As a result, Rogers gradually developed an approach to therapy that emphasizes "unconditional positive regard." Ideally, a client-centered therapist is able to express a sense of complete acceptance and respect toward the client. The therapist does not associate positive regard with implicit conditions of worth that the client must satisfy. In other words, client-centered therapy attempts gradually to reverse a habit that has come to undermine the client's sense of self-worth. It is a habit that we all, to differing degrees, develop as parents and society teach us to relinquish self-acceptance in favor of the conditional love or appreciation of others. Eventually, the habit becomes so ingrained that it can jeopardize our own feelings of self-esteem.
Client-centered therapy encourages a client to grow in several ways:
1. by feeling comfortable enough in the company of the therapist to express feelings freely and openly
2. by coming to recognize his own feelings of incongruence, of being divided against himself, often due to experiences that have encouraged a negative or insecure sense of self-worth
3. by perceiving that the therapist is an integrated, accepting person, able to convey acceptance and warmth toward the client
4. by reintegrating a sense of self, freeing himself from the distortions of self-worth brought about by love that has strings attached
AN EXAMPLE
Melissa Adams is twenty-eight years old, the district manager of a large pharmaceuticals marketing division in the Midwest.

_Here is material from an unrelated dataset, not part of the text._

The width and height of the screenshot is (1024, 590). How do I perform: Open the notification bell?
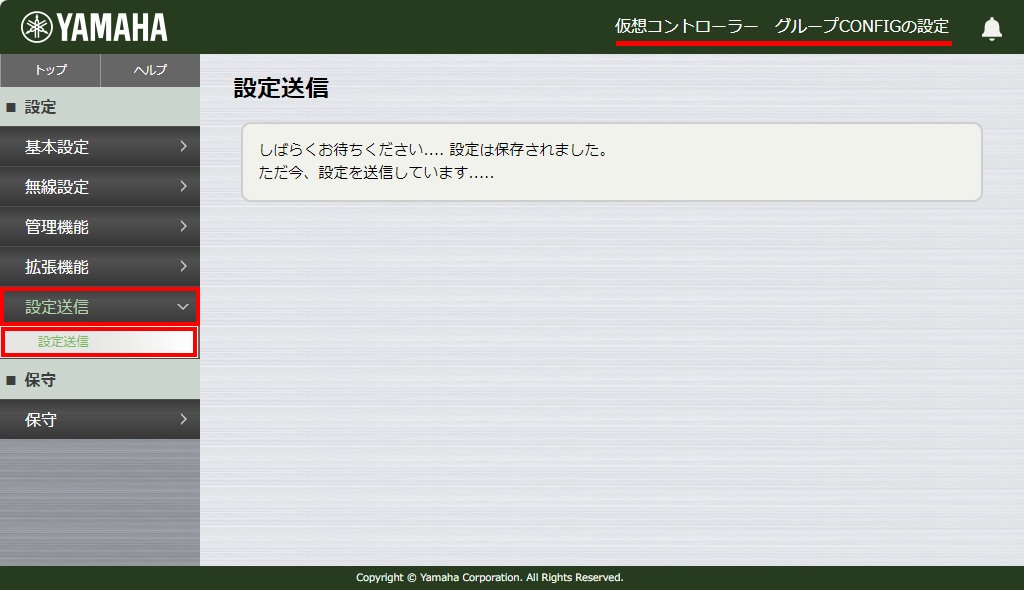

She is slender, immaculately dressed, and—as Dr. Feldman could see immediately—rigid and very uptight about herself.
Melissa came to see Dr. Feldman, a clinical psychologist, because of a growing sense of estrangement toward her husband and tension and anxiety at work. She described her upbringing in an extremely rigid, judgmental atmosphere in which her self-worth was implicitly tied to her parents' conditions of achievement. She was apparently encouraged by her parents, who realized Melissa was a bright child, to skip a grade and then to complete her undergraduate work in three years by attending summer school each summer. Her parents were very proud of her.